* _Yapılacak iş_
Seçilen metne göre İçişleri Bakanı'nı görevden kim alabilir?

Murat Belge (Taraf, 29 Mayıs 2012)
Geçen gün ben de İçişleri Bakanı’nın açık sözlülüğü karşısında duyduğum takdiri dile getirdim; İçişleri Bakanı’nın konuşmaları, bugünlerin popüler bir yazma konusu. Birileri, böyle konuşan birinin Bakan olarak sağda solda dolaşmasının bir skandal olduğu kanısında. Dolayısıyla, görevden alınmasını bekliyorlar. Peki, kim alacak görevden? Ancak Başbakan alabilir.
Başbakan’ın, İçişleri Bakanlığı için yaptığı seçmeden memnun göründüğünü de yazmıştım. Ayrıca, bugünlerde Başbakan kendisi de toplumu konuşarak aydınlatmak konusunda çok etkin görünüyor. Onun söylediklerine bakılırsa, Başbakan İçişleri Bakanı’nı ancak “kıskançlık” gibi bir nedenle görevden alabilir. “Benden rol çalıyor. Benim söyleyeceklerimi benden önce söylemeye çalışıyor” gibi gerekçeler bulabilir.
Başbakan, bir süredir, genel siyasî sorunların yanı sıra, insanların “özel hayat alanı” içinde olduğu kabul edilen konulara da el (ve dil) atmaya başladı. “Sezaryen”den dem vuruyor, “kürtaj” konusunda Sarah Palin’le ortak bir turneye çıkabileceği izlenimini veriyor. Bildiğim kadarıyla, “kürtaj” konusunda görüşlerini açıklamış ilk Türkiye Cumhuriyeti Başbakanı kendisi oluyor. “İçki” ve “genel ahlâk”, “dindar olmanın erdemleri” gibi kavramlarda da eğitici-öğretici açıklamalarda bulunmuştu.
“Demokrasi” denince bundan Batı’da oluşmuş ve bugün de varolan ilkeler ve değerler manzumesini anlayanlar açısından bir Başbakan’ın bu konularda, bu alanlarda dolaşması, bunu belirli bir ısrarla yapması hayra alâmet bir şey değildir.

(Veri dosyasının bir bölümü)

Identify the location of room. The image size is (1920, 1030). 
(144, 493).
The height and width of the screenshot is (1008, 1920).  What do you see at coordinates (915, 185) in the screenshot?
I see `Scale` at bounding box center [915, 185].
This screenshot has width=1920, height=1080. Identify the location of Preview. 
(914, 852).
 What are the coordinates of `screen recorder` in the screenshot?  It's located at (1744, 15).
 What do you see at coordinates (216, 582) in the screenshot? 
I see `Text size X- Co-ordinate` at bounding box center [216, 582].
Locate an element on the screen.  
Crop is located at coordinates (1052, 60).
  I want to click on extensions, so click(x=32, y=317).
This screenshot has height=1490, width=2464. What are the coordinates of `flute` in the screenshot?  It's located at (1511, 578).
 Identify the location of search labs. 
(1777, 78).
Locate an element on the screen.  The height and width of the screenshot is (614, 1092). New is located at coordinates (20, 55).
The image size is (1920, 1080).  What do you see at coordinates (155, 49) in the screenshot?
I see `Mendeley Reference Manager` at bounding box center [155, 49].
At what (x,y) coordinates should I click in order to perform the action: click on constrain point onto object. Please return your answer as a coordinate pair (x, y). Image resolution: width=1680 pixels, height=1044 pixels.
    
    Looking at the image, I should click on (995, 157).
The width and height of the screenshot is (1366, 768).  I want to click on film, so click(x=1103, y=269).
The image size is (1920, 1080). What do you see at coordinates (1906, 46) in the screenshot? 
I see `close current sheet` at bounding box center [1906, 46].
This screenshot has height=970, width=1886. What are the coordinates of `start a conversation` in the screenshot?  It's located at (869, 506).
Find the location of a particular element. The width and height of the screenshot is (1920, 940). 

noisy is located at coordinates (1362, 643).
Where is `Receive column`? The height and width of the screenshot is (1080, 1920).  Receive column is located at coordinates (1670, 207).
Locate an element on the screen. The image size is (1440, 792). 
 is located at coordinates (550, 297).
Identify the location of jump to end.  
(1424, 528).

* _Görev çıktısı_
Yalnızca Başbakan.